[EMAIL PROTECTED] writes:
Full_Name: Michael Hoffman Version: 2.1.0 OS: Linux (Fedora Core 3, kernel 2.6.11-1.14_FC3) Submission from: (NULL) (193.62.199.8)
help(arrows) says:
""" arrows(x0, y0, x1, y1, length = 0.25, angle = 30, code = 2, col = par("fg"), lty = NULL, lwd = par("lwd"), xpd = NULL)
...
If 'code=2' an arrowhead is drawn at '(x0[i],y0[i])' and if 'code=1' an arrowhead is drawn at '(x1[i],y1[i])'. If 'code=3' a head is drawn at both ends of the arrow. Unless 'length = 0', when no head is drawn. """
If you do:
plot(c(-1, 1), c(-1, 1), col=0) arrows(x0=0, y0=0, x1=0, y1=1, code=2)

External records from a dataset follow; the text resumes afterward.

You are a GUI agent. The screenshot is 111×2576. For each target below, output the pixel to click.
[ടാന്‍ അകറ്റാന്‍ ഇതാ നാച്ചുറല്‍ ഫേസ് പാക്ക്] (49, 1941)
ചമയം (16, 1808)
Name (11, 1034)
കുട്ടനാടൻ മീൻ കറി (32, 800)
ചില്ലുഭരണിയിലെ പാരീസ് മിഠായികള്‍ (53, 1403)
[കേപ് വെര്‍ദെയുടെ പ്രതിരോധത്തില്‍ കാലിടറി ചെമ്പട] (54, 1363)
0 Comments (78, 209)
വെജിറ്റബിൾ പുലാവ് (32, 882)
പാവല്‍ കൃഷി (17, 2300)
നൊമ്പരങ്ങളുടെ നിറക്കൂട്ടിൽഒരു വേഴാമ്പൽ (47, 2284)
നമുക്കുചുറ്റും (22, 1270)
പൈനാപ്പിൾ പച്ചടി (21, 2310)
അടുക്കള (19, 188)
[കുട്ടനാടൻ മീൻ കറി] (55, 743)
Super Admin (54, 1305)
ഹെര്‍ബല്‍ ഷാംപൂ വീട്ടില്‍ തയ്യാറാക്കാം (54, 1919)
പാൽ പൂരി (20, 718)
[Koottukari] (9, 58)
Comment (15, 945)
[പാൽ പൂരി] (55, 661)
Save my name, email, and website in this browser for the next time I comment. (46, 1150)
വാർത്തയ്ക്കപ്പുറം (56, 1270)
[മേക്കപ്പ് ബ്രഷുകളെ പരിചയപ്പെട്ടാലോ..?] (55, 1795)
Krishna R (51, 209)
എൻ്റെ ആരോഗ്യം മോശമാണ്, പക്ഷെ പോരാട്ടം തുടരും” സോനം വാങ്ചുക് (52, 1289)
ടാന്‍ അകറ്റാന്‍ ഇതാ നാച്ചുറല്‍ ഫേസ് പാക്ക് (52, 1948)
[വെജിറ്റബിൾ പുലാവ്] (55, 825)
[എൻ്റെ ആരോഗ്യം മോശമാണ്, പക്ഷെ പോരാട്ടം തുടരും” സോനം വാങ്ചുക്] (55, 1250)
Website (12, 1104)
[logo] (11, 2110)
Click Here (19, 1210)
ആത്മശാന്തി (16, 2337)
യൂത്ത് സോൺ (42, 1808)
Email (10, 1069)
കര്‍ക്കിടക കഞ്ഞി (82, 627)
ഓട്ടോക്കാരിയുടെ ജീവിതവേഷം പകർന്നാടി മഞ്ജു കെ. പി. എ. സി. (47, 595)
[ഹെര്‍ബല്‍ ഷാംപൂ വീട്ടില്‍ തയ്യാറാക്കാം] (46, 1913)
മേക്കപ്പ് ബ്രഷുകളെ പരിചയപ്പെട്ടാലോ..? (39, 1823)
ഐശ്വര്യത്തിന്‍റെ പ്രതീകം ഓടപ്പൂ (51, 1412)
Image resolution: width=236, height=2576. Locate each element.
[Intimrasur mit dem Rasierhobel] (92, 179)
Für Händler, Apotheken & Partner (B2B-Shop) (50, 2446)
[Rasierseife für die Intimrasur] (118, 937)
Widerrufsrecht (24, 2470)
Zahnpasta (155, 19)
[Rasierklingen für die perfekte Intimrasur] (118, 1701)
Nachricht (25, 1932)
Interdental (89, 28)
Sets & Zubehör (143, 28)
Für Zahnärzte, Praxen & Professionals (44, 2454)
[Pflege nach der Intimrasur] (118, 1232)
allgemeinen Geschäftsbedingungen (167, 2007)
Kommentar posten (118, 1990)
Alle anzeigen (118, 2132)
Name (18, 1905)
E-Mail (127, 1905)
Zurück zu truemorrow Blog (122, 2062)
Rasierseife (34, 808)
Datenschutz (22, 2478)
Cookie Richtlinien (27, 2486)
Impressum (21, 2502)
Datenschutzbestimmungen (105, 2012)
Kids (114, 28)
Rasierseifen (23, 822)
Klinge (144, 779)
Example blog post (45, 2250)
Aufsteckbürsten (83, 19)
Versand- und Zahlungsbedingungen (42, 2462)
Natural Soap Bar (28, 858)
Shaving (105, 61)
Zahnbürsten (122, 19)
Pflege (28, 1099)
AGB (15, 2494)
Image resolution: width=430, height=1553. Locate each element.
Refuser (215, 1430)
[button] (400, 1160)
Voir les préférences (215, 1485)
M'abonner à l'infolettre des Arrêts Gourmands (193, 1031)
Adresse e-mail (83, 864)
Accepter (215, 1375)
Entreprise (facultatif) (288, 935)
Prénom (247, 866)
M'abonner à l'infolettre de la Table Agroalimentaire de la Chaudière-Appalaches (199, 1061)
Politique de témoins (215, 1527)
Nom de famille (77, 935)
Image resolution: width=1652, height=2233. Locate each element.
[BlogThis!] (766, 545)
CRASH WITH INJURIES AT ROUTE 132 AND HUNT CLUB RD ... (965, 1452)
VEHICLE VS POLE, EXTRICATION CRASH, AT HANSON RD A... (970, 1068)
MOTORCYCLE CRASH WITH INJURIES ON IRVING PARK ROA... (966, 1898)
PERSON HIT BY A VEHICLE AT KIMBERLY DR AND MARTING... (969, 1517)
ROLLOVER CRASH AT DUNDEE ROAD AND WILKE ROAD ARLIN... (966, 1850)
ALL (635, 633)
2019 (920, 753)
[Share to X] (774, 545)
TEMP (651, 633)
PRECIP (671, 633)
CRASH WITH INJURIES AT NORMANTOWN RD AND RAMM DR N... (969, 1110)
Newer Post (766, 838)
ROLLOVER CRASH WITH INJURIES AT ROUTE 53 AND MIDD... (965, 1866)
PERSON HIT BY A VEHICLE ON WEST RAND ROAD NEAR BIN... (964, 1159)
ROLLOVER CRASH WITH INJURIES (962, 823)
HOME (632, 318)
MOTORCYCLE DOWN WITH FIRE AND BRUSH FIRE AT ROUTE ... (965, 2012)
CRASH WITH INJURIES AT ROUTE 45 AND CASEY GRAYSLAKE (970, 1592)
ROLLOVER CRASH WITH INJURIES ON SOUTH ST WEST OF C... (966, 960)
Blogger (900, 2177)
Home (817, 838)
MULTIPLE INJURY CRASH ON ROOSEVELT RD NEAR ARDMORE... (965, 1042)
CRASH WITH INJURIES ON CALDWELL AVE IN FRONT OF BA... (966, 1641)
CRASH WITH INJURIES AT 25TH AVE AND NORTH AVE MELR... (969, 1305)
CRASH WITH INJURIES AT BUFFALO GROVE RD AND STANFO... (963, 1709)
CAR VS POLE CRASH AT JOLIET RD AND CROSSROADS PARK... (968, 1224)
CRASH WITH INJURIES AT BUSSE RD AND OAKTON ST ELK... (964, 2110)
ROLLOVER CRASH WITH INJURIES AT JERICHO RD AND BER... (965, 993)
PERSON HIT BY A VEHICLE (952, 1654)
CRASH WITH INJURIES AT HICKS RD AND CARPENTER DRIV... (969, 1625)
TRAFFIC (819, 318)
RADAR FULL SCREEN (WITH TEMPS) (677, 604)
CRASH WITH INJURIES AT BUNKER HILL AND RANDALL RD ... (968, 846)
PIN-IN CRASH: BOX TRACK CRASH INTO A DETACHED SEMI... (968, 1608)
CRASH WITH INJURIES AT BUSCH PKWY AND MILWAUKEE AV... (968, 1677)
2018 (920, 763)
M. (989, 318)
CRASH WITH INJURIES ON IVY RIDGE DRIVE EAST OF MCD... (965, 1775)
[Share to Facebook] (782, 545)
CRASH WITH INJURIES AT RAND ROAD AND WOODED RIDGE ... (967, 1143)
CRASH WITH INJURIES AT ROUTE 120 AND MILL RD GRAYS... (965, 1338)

it is pretty clear that the arrowhead is drawn at x1, y1 with code=2. If you switch to code=1, the arrowhead is drawn at x0, y0. Either the documentation or the function is incorrect.
One way to decide is to compare with Splus. Now that doesn't have a
'code' argument and the arguments are named x1,y1,x2,y2 (I wonder why
R wanted to be different here?), but they do put the arrowheads at the
*to* end, which does seem to be the sensible thing to do.
Arguably, using 'code=2' as the default is a bit weird,
An argument for the current encoding is that it encodes arrowhead end in the bits of code: 00 = no arrowhead, 01 = arrowhead at origin, 10 = arrowhead at destination, 11 = arrowhead at both.
> but changing > it could be quite painful. I.e., we should fix the docs.
Yes, definitely.
BTW, the docs also might say that code=0 makes arrows behave like
segments(). It is also a bit strange that the code argument isn't
vectorized, which might have been useful.
Yes, that would be a reasonable change.